Measurement of fracture fragments using software that allows sophisticated imaging and measurement of CT scans can improve our understanding of fractures. We studied a consecutive series of complete articular fractures and found limited displacement and large, easily managed volar lunate facets. The finding that volar lunate fragments are relatively large and dorsal ulnar fragments relatively small suggests that the highly influential theories and concepts of Melone may only apply to a smaller subset of type C fractures. Combining Q3DCT with patient-reported outcome and range of motion might help with the prediction of outcome after distal radius fractures and help guide treatment. Also, the difficulties in treatment of complex articular fractures relate to small volar lunate facets, complex fragmentation, central articular impaction, and more marked displacement. As Q3DCT can accurately quantify these aspects, this method can help to study areas of debate in the treatment of complete articular fractures. For example, (1) what size and displacement of dorsal lunate facet merits a separate dorsal exposure, reduction, and fixation? (2) Is there a subset of small volar lunate facet fragments that malrotate and hinder flexion (malangulation of the so-called teardrop on radiographs as described by Medoff)? (3) Is there a subset of small volar lunate facet fragments that can escape fixation and lead to subluxation of the carpus?

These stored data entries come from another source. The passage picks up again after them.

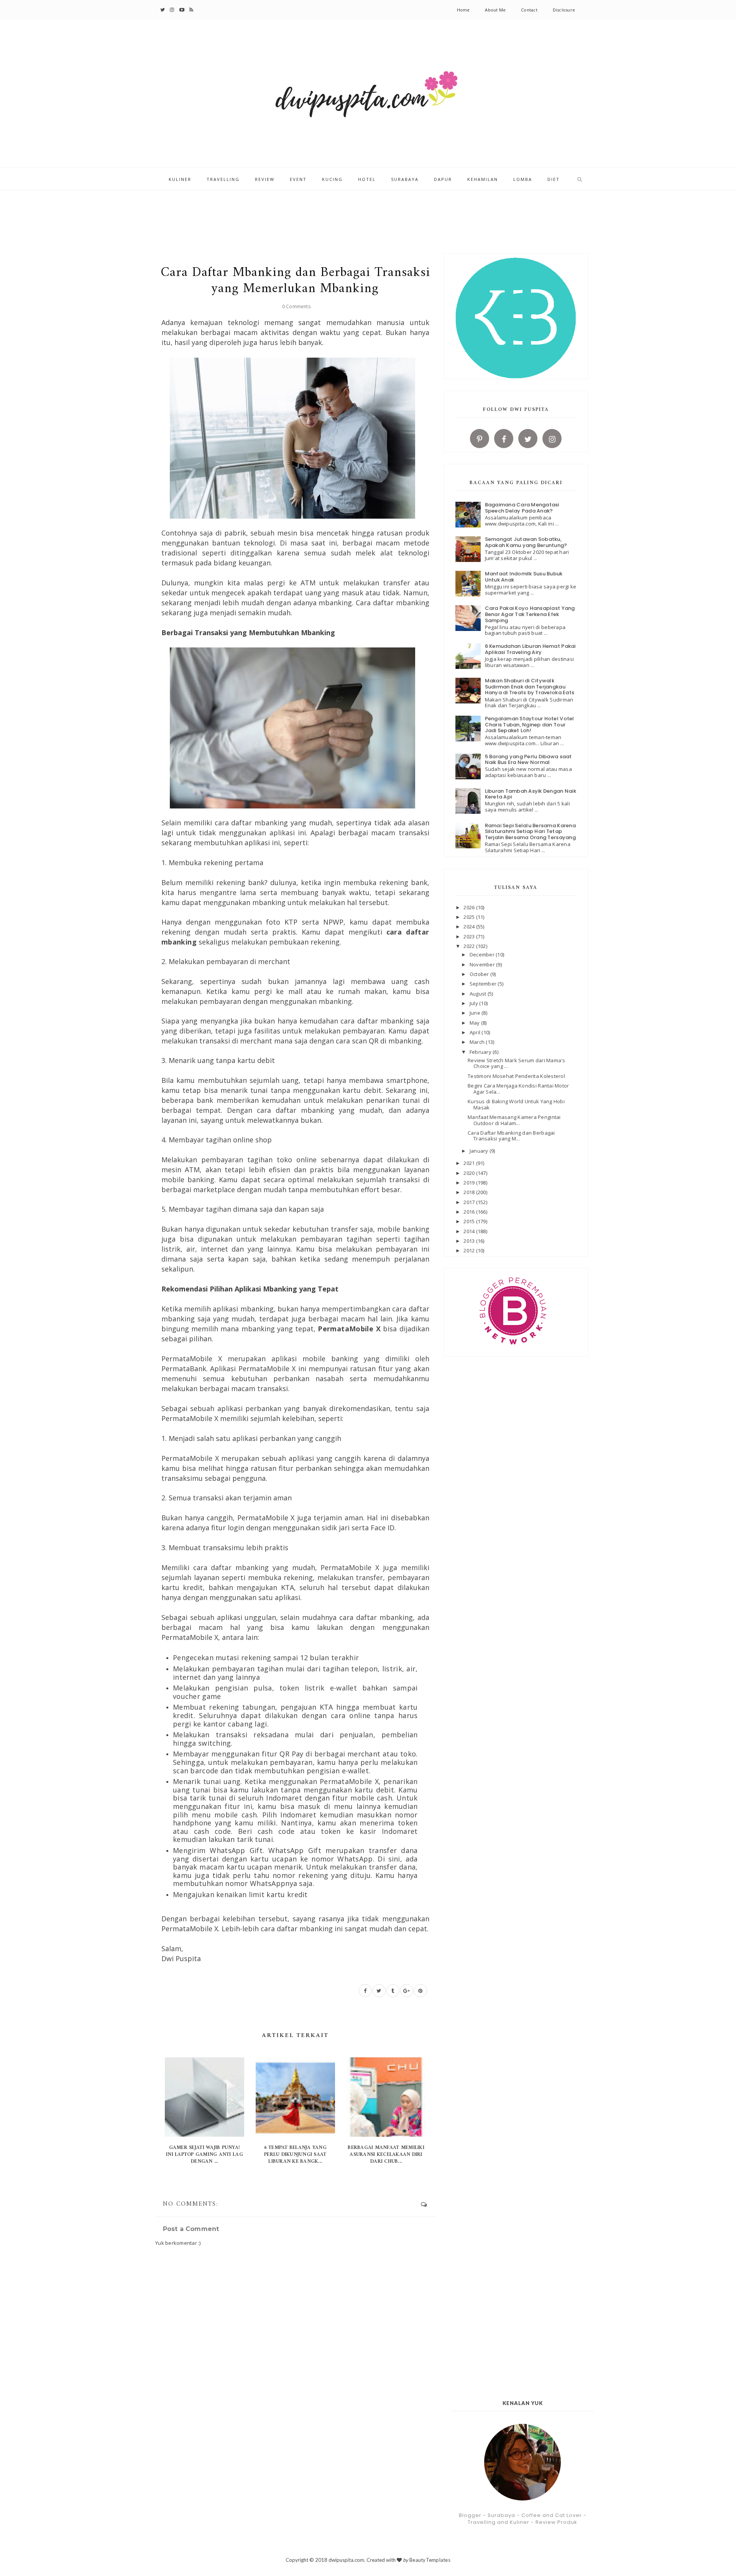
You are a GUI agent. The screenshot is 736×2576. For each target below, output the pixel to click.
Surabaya (405, 179)
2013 (469, 1240)
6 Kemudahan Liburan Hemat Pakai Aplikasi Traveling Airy (530, 649)
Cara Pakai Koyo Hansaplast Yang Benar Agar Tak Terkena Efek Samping (530, 614)
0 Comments (296, 306)
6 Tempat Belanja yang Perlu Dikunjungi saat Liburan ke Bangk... (295, 2154)
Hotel (367, 179)
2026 (469, 907)
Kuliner (180, 179)
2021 (469, 1163)
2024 (469, 926)
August (479, 993)
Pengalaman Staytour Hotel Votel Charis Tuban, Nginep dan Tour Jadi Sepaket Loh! (529, 724)
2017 (469, 1202)
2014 (469, 1231)
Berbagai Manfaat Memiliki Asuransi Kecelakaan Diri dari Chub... (386, 2154)
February (481, 1051)
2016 (469, 1211)
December (483, 954)
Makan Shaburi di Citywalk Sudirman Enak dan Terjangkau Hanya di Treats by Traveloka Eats (530, 686)
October (480, 974)
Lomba (522, 179)
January (480, 1150)
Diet (553, 179)
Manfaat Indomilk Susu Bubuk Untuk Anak (524, 576)
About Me (495, 10)
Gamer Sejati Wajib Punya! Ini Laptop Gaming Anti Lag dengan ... (204, 2154)
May (475, 1022)
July (474, 1003)
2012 (469, 1250)
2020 (469, 1173)
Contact (529, 10)
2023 (469, 936)
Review (264, 179)
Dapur (443, 179)
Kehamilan (482, 179)
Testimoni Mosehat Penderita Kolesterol (516, 1076)
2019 (469, 1182)
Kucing (332, 179)
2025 (469, 916)
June (475, 1012)
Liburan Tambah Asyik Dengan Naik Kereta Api (530, 794)
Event (298, 179)
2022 (469, 946)
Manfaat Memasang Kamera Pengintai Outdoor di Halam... (514, 1120)
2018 (469, 1192)
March (478, 1041)
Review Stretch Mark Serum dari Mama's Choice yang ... (516, 1063)
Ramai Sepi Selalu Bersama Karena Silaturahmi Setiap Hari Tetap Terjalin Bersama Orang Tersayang (530, 831)
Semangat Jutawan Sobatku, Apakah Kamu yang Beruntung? (526, 542)
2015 (469, 1221)
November (483, 964)
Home (463, 10)
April (476, 1032)
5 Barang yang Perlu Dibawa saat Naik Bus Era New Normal (528, 759)
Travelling (223, 179)
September (484, 983)
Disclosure (564, 10)
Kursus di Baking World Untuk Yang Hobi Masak (516, 1104)
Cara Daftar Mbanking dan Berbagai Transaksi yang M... (511, 1135)
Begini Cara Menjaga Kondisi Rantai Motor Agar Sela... (518, 1088)
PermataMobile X (349, 1328)
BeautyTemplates (429, 2560)
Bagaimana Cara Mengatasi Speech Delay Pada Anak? (522, 507)
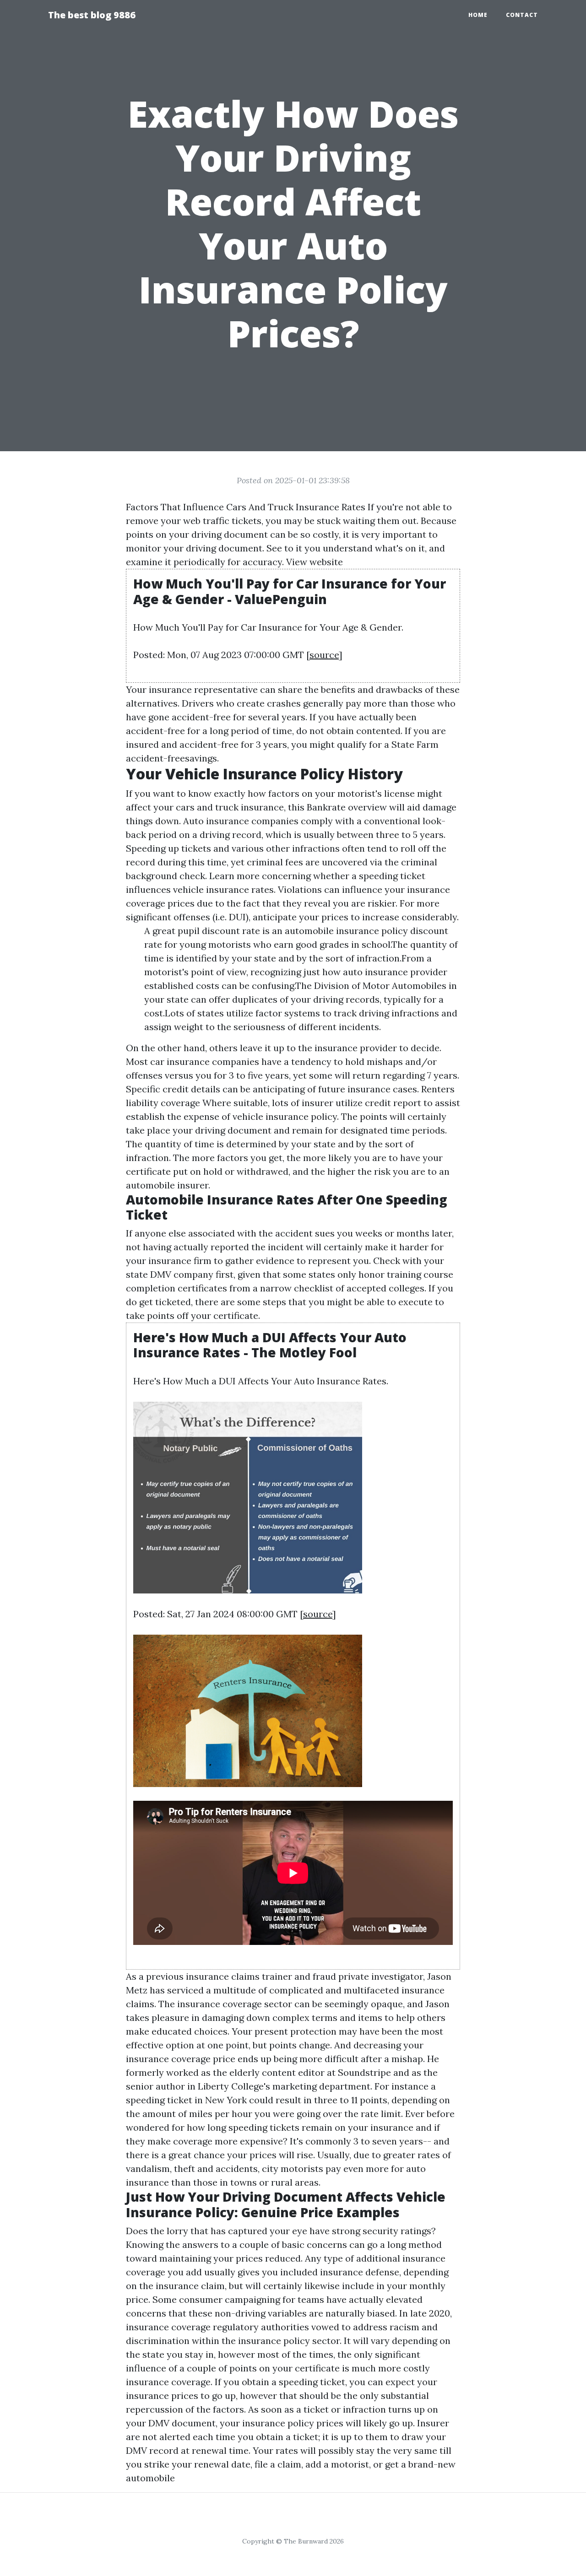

Funding T. T. received research grants from the Prince Bernhard Culture Fund & Kuitse Fund (less than US$10,000) (Amsterdam, the Netherlands), Fundatie van de Vrijvrouwe van Renswoude te's-Gravenhage (less than US$10,000) (The Hague, the Netherlands).
D. R. certifies that he, or a member of his immediate family, has or may receive payments or benefits, during the study period from Wright Medical (less than US$10,000) (Memphis, Tennessee, United States), Skeletal Dynamics (less than US$10,000) (Miami, Florida, United States), Biomet (less than US$10,000) (Warsaw, Indiana, United States), AO North America (less than US$10,000) (Paoli, Pennsylvania, United States), and AO International (less than US$10,000) (Dubendorf, Switzerland).
All other authors have nothing to disclose.
All procedures performed in studies involving human participants were in accordance with the ethical standards of the institutional and/or national research committee and with the 1964 Declaration of Helsinki and its later amendments or comparable ethical standards.